Oh, I’m so glad we’re having this discussion because it reminds me to finish an article on this very subject that I’m writing with Claudia McCue.
Dwayne: Book publishers are notorious for being very slow to evolve, especially in technology. Printers are second.
Tom: your logic that ” images should be converted to CMYK and .TIF because that is a Postscript RIP’s natural language” is faulty. Neither CMYK nor TIF are natural languages to PostScript. I’ve been programming in PostScript since 1989, and I can tell you that this is one of those “urban legends” that should be ignored.
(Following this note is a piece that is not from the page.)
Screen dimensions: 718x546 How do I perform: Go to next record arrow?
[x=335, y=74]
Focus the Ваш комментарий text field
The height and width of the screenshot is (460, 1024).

You are totally overdoing. There is NO reason to convert to CMYK in most cases, and there is certainly no reason to use TIF in most cases (as opposed to PSD, or even JPEG!). See https://creativepro.com/tiff-vs-psd-vs-eps-vs-pdf-vs.php
There are a few cases when converting to CMYK makes sense, but they’re the exception, not the rule. If you ask 10 expert trainers in the field, 9 of them will agree with me and 1 will say “Dang it, we’ve always converted to CMYK, so that’s what I keep telling people to do. Hey, kid, get off my lawn!” And it’s been this way for 10 years.
Now I need to be clear about one really important thing here: I am not necessarily saying you should send RGB to your printer! I do not send InDesign documents and my images to the printer. I send them finished PDF files. And those PDF files are sometimes CMYK and sometimes RGB. The key is that I let InDesign do the conversion to CMYK (and to the correct CMYK) when I export the PDF.
There’s nothing wrong with converting to CMYK and using TIFF and all that if you work by the hour or you’re just stubborn and crusty. Or there is some actual scientific reason to do so, which is possible, but unlikely.